Does anyone happen to know what source / processing was used to construct the "gerstein-2012" annotations in the RefNet package?

It appears that the network includes 6896 edges:

    library('RefNet')
refnet = RefNet()
ixns = interactions(refnet, species="9606", provider=c("gerstein-2012"))
nrow(ixns) # 6895

I would have suspected that the data used to construct the annotations would have come from http://encodenets.gersteinlab.org/, but none of the correpsonding files there are of a similar size:

wc -l *

26070 enets2.Proximal_filtered.txt
19258 enets3.Distal.txt

Is there another source that I've missed? Or was some additional processing down on the dataset resulting in a subset of the original edges?

Keith

refnet annotationhub • 958 views
0
Entering edit mode
pshannon ▴ 90
@pshannon-6931
Last seen 6.9 years ago
United States

Hi Keith,

The RefNet gerstein-2012 data interactions are from

http://archive.gersteinlab.org/proj/Hierarchy_Rewiring/PNAS_hier/Hs_Tr.txt

If other (and possibly more recent) interaction data sets are of compelling interest, let us know.  The 4 which are built in to RefNet now ('native'; they live in the AnnotationHub) rather than from PSICQUIC were chosen for their contrasting nature and origin -- not for their comprehensiveness.

R> show(refnet)
RefNet object with 25 providers in 2 classes
| provider class 'native':
|     gerstein-2012
|     hypoxiaSignaling-2006
|     stamlabTFs-2012
|     recon202
| provider class 'PSICQUIC':
|     BioGrid
|     bhf-ucl
| ...

- Paul
0
Entering edit mode

Hi Paul,

Thanks for the response and clarification.
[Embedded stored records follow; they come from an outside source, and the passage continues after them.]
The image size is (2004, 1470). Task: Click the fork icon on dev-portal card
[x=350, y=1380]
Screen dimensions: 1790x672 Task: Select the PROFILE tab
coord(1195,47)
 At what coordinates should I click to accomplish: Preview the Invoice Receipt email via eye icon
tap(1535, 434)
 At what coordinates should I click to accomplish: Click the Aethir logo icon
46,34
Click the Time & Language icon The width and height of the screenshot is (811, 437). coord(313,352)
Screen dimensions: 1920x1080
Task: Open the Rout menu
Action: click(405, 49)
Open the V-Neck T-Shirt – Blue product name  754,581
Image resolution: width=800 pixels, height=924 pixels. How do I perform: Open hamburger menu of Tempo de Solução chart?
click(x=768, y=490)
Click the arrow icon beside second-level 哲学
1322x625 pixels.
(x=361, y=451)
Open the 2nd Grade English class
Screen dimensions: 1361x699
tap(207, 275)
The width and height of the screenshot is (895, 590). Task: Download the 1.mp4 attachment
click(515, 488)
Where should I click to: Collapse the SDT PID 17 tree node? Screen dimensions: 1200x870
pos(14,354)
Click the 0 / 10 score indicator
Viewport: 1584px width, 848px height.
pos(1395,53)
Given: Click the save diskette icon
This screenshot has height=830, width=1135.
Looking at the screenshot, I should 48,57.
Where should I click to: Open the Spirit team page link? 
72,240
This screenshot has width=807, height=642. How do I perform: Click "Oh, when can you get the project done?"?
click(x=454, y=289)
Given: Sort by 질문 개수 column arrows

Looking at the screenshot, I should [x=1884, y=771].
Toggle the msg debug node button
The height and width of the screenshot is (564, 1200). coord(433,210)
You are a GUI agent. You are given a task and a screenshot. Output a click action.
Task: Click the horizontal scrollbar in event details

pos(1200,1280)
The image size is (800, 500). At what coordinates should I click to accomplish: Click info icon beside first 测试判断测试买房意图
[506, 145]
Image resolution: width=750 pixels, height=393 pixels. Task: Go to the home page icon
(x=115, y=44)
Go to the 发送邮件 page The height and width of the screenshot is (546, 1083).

I think that the dataset you are using is actually from an earlier paper out of the Gerstein lab -- "Rewiring of Transcriptional Regulatory Networks: Hierarchy, Rather Than Connectivity, Better Reflects the Importance of Regulators" (2010).

The datasets associated with the ENCODE paper are on http://encodenets.gersteinlab.org/.

I could see both being useful for some people, so it probably wouldn't hurt to include both the datasets. It might also be worth it to include the source of each of the datasets in the documentation. To be even more explicit, you could even include the scripts you used to generate each of the external RData-based providers.

Thanks for your work putting this useful package together!

All the best,

Keith

0
Entering edit mode
pshannon ▴ 90
@pshannon-6931
Last seen 6.9 years ago
United States

Thanks, Keith: good catch.  I'll update the pmid in RefNet.

- Paul